The current literature supports the need for further education and assessment tools to aid in the correct diagnosis and treatment referrals for patients who are at high risks for developing Charcot foot. It is imperative that practitioners be given every means of identifying these patients and intervening before life threatening complications occur. Currently, there are various advanced assessment tools available but are directed toward the advanced specialist skills.

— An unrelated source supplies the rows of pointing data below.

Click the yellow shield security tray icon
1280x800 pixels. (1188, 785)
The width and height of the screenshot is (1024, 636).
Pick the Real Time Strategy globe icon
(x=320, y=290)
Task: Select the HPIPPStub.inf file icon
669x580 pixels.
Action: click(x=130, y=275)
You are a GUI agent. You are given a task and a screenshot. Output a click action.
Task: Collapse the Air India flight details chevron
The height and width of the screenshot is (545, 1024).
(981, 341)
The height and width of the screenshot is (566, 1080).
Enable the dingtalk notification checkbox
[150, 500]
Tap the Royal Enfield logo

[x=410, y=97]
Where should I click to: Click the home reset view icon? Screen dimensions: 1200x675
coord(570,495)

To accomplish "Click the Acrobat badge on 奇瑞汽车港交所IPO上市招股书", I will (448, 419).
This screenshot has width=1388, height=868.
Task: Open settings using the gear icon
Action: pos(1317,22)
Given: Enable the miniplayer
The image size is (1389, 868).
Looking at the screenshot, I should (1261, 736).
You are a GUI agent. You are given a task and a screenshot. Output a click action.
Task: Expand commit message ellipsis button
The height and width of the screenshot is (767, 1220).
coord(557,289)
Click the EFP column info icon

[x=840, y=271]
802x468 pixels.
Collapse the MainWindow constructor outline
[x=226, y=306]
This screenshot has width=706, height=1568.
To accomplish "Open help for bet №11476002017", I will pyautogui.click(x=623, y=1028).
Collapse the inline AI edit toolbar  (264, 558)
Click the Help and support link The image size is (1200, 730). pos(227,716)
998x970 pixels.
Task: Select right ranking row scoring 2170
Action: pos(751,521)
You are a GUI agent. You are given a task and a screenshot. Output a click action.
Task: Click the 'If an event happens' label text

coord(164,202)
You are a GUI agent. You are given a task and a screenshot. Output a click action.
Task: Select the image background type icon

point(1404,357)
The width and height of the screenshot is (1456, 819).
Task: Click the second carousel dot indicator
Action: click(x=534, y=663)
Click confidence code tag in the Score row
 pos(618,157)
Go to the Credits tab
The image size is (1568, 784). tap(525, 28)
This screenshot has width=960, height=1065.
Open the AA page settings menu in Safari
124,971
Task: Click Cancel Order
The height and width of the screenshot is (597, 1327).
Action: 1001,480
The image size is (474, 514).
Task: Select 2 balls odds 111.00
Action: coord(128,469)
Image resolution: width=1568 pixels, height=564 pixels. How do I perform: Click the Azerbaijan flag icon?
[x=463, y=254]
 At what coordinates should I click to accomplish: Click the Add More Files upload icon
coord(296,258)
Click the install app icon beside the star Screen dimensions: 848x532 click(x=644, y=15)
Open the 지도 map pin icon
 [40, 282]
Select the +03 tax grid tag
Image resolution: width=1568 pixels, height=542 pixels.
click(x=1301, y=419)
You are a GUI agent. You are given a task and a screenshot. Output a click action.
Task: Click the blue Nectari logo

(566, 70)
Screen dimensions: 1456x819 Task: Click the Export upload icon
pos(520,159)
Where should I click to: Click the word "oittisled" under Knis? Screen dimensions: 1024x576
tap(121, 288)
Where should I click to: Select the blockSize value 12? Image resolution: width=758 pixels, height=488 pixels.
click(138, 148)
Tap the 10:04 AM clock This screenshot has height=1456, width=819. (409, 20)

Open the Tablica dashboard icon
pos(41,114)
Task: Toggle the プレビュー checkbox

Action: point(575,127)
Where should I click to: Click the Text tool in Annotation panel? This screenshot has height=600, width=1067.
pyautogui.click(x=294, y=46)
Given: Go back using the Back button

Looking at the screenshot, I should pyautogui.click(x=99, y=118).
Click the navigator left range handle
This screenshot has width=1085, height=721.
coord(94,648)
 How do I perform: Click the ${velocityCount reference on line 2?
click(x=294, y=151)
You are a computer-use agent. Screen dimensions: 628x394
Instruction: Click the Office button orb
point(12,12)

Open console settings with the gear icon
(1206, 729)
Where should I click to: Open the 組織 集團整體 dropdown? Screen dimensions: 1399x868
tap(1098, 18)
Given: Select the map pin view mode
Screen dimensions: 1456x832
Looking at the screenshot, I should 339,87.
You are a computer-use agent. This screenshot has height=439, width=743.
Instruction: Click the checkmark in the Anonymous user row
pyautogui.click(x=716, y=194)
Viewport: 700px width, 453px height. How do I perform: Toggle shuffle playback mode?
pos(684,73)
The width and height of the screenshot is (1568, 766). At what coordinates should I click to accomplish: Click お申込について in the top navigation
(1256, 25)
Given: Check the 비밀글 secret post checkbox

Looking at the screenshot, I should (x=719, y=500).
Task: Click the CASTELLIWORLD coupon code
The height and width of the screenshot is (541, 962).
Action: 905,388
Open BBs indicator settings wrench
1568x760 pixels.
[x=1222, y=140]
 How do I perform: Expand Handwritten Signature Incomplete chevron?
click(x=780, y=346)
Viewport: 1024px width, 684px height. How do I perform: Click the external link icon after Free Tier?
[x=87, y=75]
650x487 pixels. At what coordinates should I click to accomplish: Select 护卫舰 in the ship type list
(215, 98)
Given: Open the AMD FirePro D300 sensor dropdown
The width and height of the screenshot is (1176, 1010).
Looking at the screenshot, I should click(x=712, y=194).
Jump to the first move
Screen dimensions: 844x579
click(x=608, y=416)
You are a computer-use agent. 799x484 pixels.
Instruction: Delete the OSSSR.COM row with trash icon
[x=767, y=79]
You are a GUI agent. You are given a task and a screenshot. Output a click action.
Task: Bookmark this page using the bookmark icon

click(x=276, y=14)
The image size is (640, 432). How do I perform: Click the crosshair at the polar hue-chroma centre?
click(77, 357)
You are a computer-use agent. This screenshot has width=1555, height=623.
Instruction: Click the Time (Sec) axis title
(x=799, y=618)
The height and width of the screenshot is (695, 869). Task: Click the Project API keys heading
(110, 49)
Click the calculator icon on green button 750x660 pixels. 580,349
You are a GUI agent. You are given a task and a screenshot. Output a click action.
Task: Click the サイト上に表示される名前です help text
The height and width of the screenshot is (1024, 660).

Limitations of the project involved an initial negate by one practitioner to accept the terminology of Charcot foot but rather felt it was simply a complication of diabetes and felt it could be treated as such. After further education and the development of the assessment tool, which was presented at the annual nurse practitioner symposium, the project and tool were more widely accepted. Furthermore, various other advanced practice nurses have since voiced an interest in gaining information on how to perform a more structured foot and ankle examination on their diabetic patient population. The interest has been from practitioners within local acute care settings as well as community clinics.
Recommendations for the project were made by members of the area nurse practitioners and consisted of the addition of BMI (body mass index) and specific interpretation of monofilament points to the assessment tool.
If left untreated, Charcot foot may progress to permanent disfigurement or amputations. Early detection and intervention is the key to preventing this serious condition. The development of an assessment and screening tool and following ADA recommendations will assist nurse practitioners and benefit the diabetic population. Currently, there are multiple assessment tools available to specialists in this area such as orthopedics and podiatry but are far more advanced than what is needed for early recognition and referral for advanced practice nurses. After receiving feedback regarding a need from local advanced practice nurses, an assessment and screening tool was developed, along with screening algorithm and assessment and treatment practice guidelines, as a means to assist them in the care of the diabetic patient population who are at risk due to peripheral sensory deficits. In doing so, the goal is for immediate intervention, treatment, and referral to podiatry specialty if warranted and prevent further damage or injury.